The Stranger You Know (Maeve Kerrigan 4) by Jane Casey

the stranger you knowGreat addition to a hugely enjoyable series…

😀 😀 😀 😀 😀

One murder might be a one-off, two might be a coincidence, but a third means there’s a serial killer at work. Maeve Kerrigan is assigned to the investigating team and is shocked to discover that the chief suspect is Josh Derwent, her colleague and boss. OK, he’s an unreconstructed male chauvinist pig, he’s a bully and a womaniser but…a murderer? Maeve can’t believe it. At least, she almost can’t believe it – but this murderer is plausible, he gains the trust of his victims and his psychological profile does sound an awful lot like Derwent…and it seems this isn’t the first time he’s been a murder suspect…
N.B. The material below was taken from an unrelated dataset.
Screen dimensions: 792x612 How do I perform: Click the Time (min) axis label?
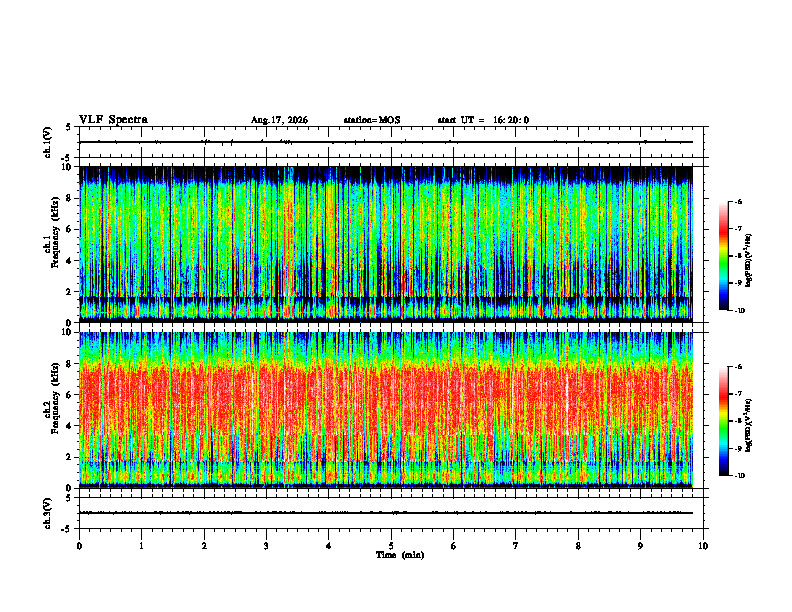click(x=400, y=555)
When I try to pin down why I love the Maeve Kerrigan books so much, it comes down to two things – the characterisation and the humour. Yes, the plotting is good, the stories are complex enough to keep the reader guessing and the running story arcs add an extra layer of interest. But what lifts these books way, way above average is Casey’s skill at creating completely believable characters and giving them dialogue that is both witty and natural.

“‘…you should still be in hospital.’
‘Who told you that?’
‘It’s obvious,’ I said. ‘You look dreadful.’
‘Said the woman with bright red eyes and crazy hair. Fuck me, it’s like getting a lecture from Coco the Clown.’”

Derwent has been playing a bigger role in each book and is central to this one. Despite his flaws (of which there are many) he is great fun – he takes great pleasure in winding Maeve up but she’s getting better at giving as good as she gets. And beneath his macho act, there’s courage, loyalty and integrity and, like Maeve, the more we get to know him, the more we can’t help feeling a sneaking liking for him. They’ve become a true crime fiction double-act – maybe not Holmes and Watson, exactly, but perhaps Dalziel and Pascoe, or Rebus and Siobhan. But in this pairing the junior officer, Maeve, is very much the central character. Confident, ambitious and assertive on the outside, we get to see the mass of insecurities inside her head and to enjoy her often wickedly funny observations of her colleagues.

“Being lectured on politeness by Una Burt was like taking make-up advice from Barbara Cartland.”

Jane Casey
Jane Casey

It’s Maeve’s normality that I love most – her lovely boyfriend Rob isn’t in this one much, but he’s survived through three books now and their relationship is stronger than ever. She has a family whom she loves and who love her; we know her mother best through the frequent exasperated answerphone messages she leaves. And Maeve isn’t superwoman – she’s smart, good at her job and brave when she needs to be, but she knows her limitations and is strong enough to ask for help when she needs it. Oh, and she’s very likeable and very, very funny.

When a book is as eagerly anticipated as this one, it can be hard for it to live up to expectations but this one certainly does – a very fine addition to a hugely enjoyable series. This could easily be read as a standalone, but to fully understand the characters and running story arcs, it would be best to read them in order, starting with The Burning. And if you haven’t got to know Maeve and her colleagues yet, it really is time you did! Highly recommended.